We examine the linear regression problem in a challenging high-dimensional setting with correlated predictors to explain and predict relevant quantities, with explicitly allowing the regression coefficient to vary from sparse to dense. Most classical high-dimensional regression estimators require some degree of sparsity. We discuss the more recent concepts of variable screening and random projection as computationally fast dimension reduction tools, and propose a new random projection matrix tailored to the linear regression problem with a theoretical bound on the gain in expected prediction error over conventional random projections. Around this new random projection, we built the Sparse Projected Averaged Regression (SPAR) method combining probabilistic variable screening steps with the random projection steps to obtain an ensemble of small linear models. In difference to existing methods, we introduce a thresholding parameter to obtain some degree of sparsity. In extensive simulations and two real data applications we guide through the elements of this method and compare prediction and variable selection performance to various competitors. For prediction, our method performs at least as good as the best competitors in most settings with a high number of truly active variables, while variable selection remains a hard task for all methods in high dimensions.

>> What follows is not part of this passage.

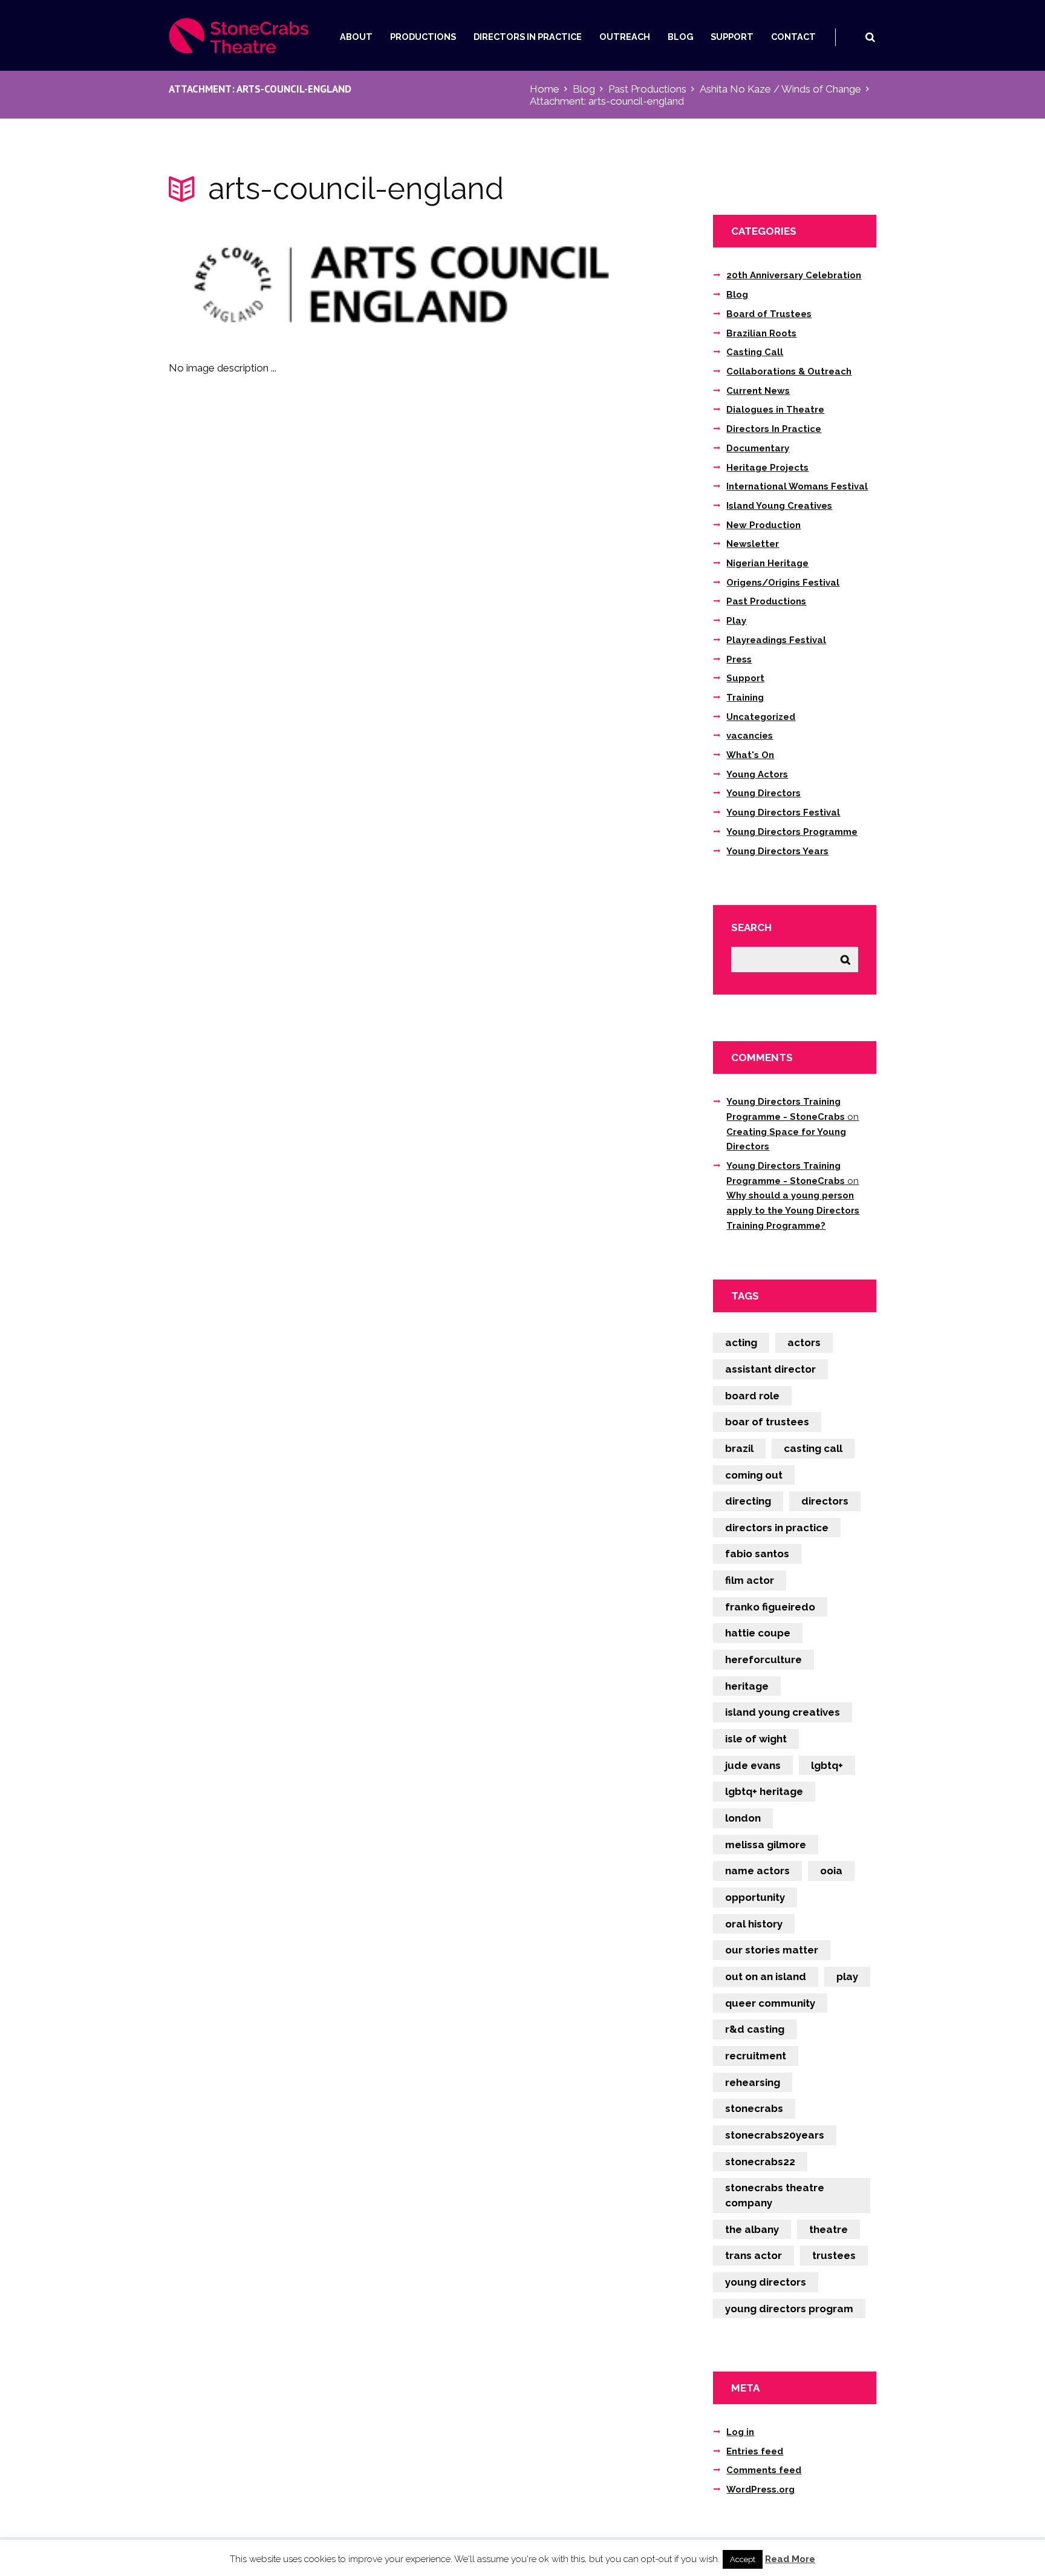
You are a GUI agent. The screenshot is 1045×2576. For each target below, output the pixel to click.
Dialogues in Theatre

翻译：我们研究了具有挑战性的高维线性回归问题，其中预测变量之间存在相关性，旨在解释和预测相关变量，并明确允许回归系数从稀疏到稠密变化。大多数经典的高维回归估计量都需要一定程度的稀疏性。我们讨论了变量筛选和随机投影作为计算快速的降维工具的最新概念，并提出了一种新的随机投影矩阵，该矩阵针对线性回归问题设计，具有相对于传统随机投影在期望预测误差上改进的理论界。基于这一新的随机投影，我们构建了稀疏投影平均回归（SPAR）方法，该方法将概率变量筛选步骤与随机投影步骤相结合，以获得一组小型线性模型的集成。与现有方法不同，我们引入了一个阈值参数以实现一定程度的稀疏性。通过大量模拟和两个实际数据应用，我们介绍了该方法的各个要素，并将其预测性能与变量选择性能与多种竞争方法进行比较。在预测方面，当真正活跃变量数量较多时，我们的方法在大多数情况下的表现至少与最佳竞争方法相当，而在高维设置下，所有方法的变量选择仍然是一项艰巨任务。